(Saved entries)

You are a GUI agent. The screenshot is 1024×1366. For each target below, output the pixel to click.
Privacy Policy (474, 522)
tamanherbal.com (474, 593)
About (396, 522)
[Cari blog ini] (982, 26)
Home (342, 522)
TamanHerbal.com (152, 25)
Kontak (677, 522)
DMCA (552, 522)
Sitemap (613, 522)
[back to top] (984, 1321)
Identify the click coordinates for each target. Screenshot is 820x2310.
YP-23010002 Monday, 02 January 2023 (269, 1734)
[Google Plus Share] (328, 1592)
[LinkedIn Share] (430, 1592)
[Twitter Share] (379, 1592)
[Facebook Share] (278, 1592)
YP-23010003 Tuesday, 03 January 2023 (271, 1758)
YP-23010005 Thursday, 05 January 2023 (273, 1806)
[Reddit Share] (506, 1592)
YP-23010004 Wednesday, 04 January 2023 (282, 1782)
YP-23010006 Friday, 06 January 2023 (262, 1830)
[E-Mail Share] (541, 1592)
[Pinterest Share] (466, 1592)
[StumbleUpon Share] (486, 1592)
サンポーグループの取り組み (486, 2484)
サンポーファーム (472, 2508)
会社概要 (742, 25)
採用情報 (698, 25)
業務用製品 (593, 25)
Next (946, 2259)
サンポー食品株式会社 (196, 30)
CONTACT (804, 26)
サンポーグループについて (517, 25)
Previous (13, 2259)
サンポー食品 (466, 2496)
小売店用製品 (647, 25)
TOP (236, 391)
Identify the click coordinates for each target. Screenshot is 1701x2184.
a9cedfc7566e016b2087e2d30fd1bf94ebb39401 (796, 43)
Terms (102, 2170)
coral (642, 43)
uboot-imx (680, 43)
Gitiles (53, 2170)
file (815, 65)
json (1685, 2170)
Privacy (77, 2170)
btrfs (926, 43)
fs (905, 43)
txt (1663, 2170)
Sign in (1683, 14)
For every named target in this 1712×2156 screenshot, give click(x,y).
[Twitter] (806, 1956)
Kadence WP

* _TASK ITEM_: Number of lines in the records above holding the word "each": state it and nothing else.

* _TASK ANSWER_: 3